Aussi bien le premier contact de deux êtres humains est-il toujours plein d'hésitation, de timidité, de crainte et d'espérance. Chacun éprouve une sorte de frémissement devant ce mystère vivant qui s'offre tout à coup à lui. Ne sera-ce là pour lui qu'un passant ? Va-t-il y découvrir un bourreau ou un frère ? Dans ces premières approches il retarde la rencontre en perdant et du temps et des paroles, désirant et redoutant à la fois qu'elle se produise.

C'est un autre, dit-on. Il semble que ce soit d'abord pour moi un ennemi qui contredit tout ce que je suis. Sa seule présence m'offusque et me nie. Car le propre du moi, c'est d'aspirer à régner sur le monde. Il faut donc qu'il en chasse tout autre moi ou qu'il craigne à son tour d'en être chassé. La terre entière m'était promise : et voilà qu'elle commence à m'échapper. Cette existence que je trouve tout à coup en face de moi est si différente de celle d'un objet que devant ce regard, c'est moi-même, comme on l'a dit, qui me sens devenir objet et peut-être gibier.

Cependant cet être qui n'est pas seulement autre que moi, qui est véritablement le moi d'un autre, me donne à moi-même la conscience du moi que je suis. Jusque-là j'étais perdu dans un monde qui n'offrait nulle part d'existence comparable à la mienne. Or, voilà que je découvre un pouvoir qui n'est plus le mien, qui balance ses effets, qui tantôt le devance et tantôt lui répond. C'est le miracle d'une conscience qui n'est pas ma conscience, mais qui la reflète, qui prolonge l'être que je suis, découvre en lui des puissances insoupçonnées et fait éclater cet éternel dialogue avec soi qui ne peut se consommer autrement qu'en un dialogue avec tout l'univers.
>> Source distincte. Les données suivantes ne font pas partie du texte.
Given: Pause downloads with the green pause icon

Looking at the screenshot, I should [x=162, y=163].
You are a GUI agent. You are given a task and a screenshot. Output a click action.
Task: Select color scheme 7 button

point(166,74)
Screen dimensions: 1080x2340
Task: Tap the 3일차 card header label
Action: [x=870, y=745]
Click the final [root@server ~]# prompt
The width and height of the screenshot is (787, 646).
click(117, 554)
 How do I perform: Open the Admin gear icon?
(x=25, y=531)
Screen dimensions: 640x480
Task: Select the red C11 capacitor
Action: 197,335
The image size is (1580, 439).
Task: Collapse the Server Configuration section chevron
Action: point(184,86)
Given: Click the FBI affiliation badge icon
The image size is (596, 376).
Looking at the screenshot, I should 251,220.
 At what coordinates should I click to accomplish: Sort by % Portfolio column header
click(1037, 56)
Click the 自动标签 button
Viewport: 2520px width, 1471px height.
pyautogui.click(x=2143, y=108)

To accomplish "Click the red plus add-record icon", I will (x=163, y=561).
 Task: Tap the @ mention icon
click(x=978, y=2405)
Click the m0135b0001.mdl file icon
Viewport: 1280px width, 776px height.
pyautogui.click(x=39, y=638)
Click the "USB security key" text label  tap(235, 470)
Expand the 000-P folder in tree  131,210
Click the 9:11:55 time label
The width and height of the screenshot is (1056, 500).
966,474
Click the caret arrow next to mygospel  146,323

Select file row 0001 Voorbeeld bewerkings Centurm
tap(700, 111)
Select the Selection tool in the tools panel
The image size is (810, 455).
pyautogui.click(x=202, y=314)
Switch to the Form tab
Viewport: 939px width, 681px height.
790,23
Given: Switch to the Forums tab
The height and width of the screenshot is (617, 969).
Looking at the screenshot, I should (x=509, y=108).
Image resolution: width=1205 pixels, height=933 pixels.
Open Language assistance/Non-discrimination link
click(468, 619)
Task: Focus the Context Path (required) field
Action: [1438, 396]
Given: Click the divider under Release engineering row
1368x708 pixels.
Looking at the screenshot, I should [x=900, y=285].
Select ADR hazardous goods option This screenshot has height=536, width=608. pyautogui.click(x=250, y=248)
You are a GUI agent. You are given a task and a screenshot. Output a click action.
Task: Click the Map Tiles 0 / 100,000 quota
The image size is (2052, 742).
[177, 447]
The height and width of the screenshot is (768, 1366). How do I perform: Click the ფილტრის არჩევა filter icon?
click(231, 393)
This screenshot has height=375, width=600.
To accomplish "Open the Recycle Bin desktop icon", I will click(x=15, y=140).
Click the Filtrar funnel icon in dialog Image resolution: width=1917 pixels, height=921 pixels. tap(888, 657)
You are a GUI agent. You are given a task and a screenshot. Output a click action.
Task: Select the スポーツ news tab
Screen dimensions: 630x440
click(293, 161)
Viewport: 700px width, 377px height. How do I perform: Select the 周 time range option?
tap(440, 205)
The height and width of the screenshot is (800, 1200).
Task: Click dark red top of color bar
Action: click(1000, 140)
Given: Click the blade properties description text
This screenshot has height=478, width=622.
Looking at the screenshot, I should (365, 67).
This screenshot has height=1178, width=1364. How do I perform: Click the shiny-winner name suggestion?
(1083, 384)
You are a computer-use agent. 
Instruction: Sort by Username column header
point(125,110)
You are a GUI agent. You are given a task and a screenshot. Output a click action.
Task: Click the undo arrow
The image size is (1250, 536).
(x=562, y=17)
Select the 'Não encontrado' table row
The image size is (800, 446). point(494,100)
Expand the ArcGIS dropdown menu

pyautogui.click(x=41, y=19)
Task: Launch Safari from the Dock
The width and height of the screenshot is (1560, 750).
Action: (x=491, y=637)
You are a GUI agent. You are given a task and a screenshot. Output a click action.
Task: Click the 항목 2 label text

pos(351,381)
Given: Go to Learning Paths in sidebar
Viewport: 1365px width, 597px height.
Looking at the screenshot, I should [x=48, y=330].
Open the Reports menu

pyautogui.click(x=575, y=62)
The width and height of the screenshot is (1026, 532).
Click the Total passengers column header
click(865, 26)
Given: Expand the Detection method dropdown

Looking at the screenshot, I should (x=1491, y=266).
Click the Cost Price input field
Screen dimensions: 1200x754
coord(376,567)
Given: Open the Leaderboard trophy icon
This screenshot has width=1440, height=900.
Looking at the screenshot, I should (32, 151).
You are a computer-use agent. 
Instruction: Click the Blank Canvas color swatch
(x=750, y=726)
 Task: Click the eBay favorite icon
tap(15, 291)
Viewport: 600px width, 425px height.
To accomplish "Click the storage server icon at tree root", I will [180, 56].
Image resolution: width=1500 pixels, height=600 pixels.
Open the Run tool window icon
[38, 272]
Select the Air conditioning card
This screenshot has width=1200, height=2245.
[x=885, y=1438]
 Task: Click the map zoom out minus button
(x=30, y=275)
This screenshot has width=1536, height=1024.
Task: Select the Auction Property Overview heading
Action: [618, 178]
Car dès que je me trouve en face d'un autre, tout mon être est ébranlé et, si l'on peut dire, mobilisé, tous mes états deviennent plus aigus, je ne me contente plus de les subir. Ce sont déjà des actes. Mon être psychique cesse de se considérer comme un être donné qui accepte d'être ce qu'il est ; il se change déjà en un être possible qui prend la responsabilité de ce qu'il va être. Le moi ne reste plus à la surface de l'existence et de la vie : en soi, hors de soi, il cherche quelle est leur signification la plus profonde et entreprend de la leur donner. La plus grande épreuve qui puisse être donnée à un homme, c'est la rencontre d'un autre homme. Car elle le révèle à lui-même. Et il arrive tantôt qu'elle le comble et tantôt qu'elle le supplicie.